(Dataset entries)
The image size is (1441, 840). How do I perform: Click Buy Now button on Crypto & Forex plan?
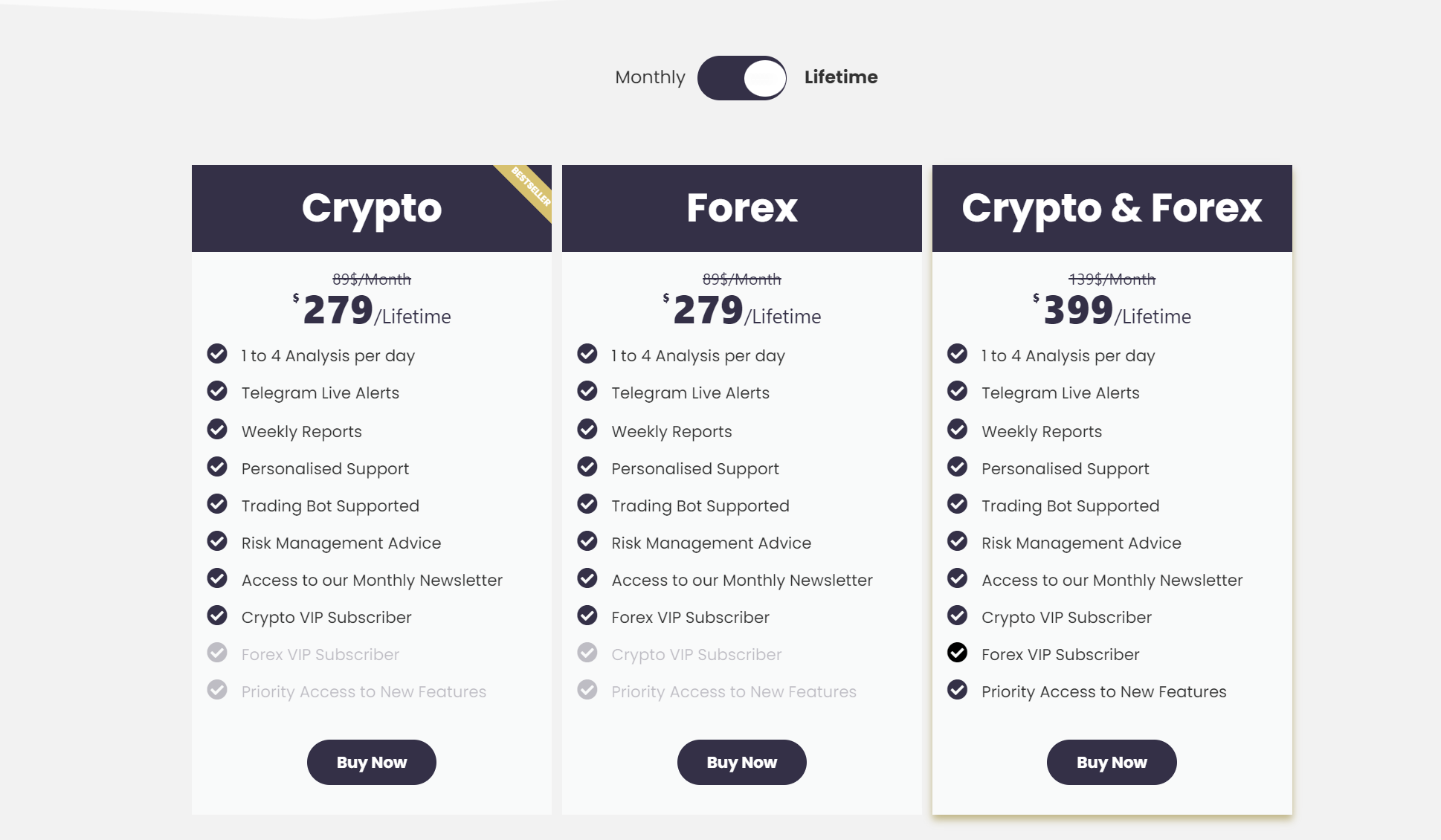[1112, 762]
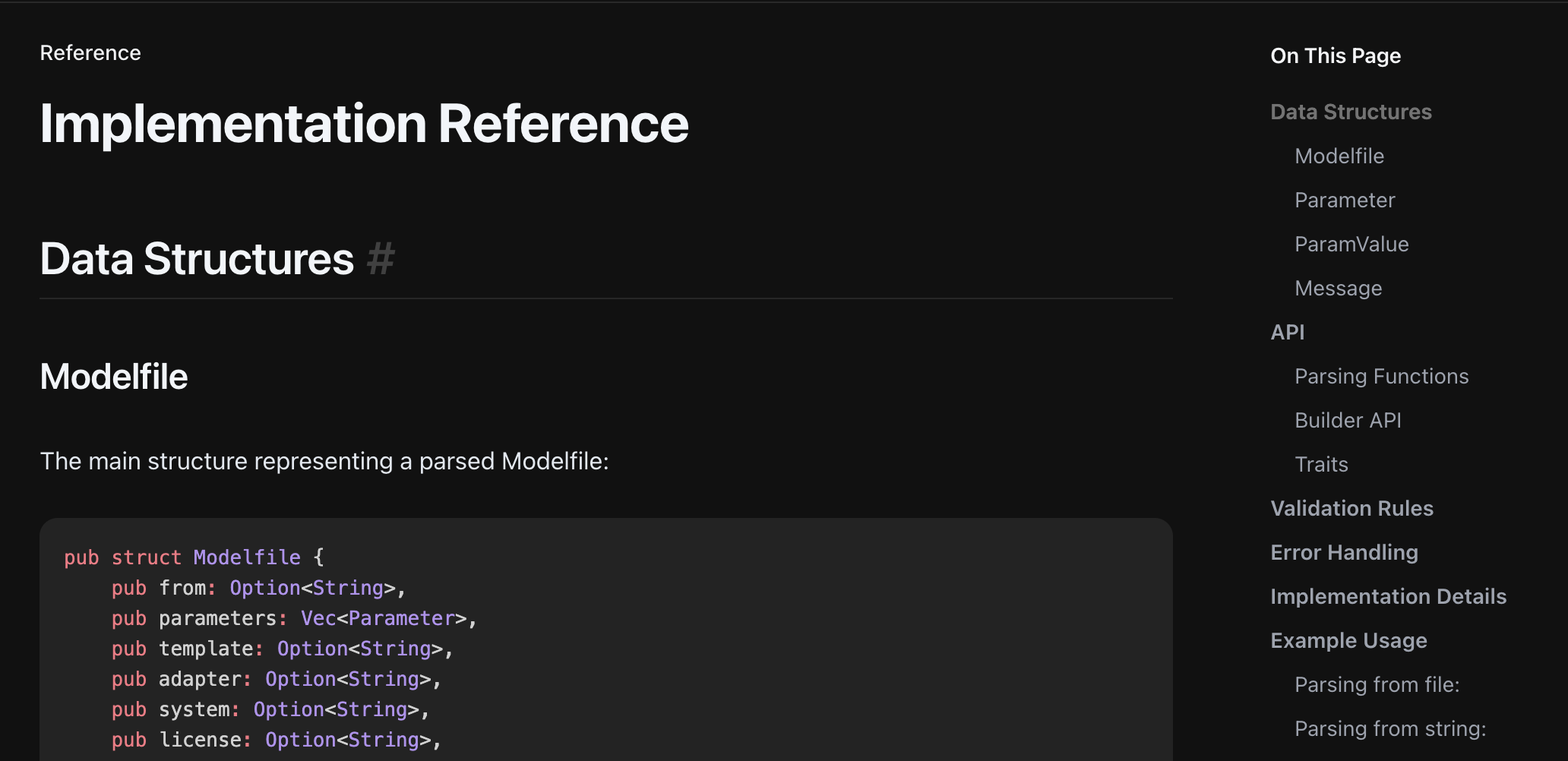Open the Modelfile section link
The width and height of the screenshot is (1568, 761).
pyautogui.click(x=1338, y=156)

• WHAT TO PRODUCE
Copy the records above precisely, and leave every image out of the copy.

• REPLY
The image size is (1441, 840). How do I perform: Click Buy Now button on Crypto & Forex plan?
[1112, 762]
Open the Modelfile section link
The width and height of the screenshot is (1568, 761).
pyautogui.click(x=1338, y=156)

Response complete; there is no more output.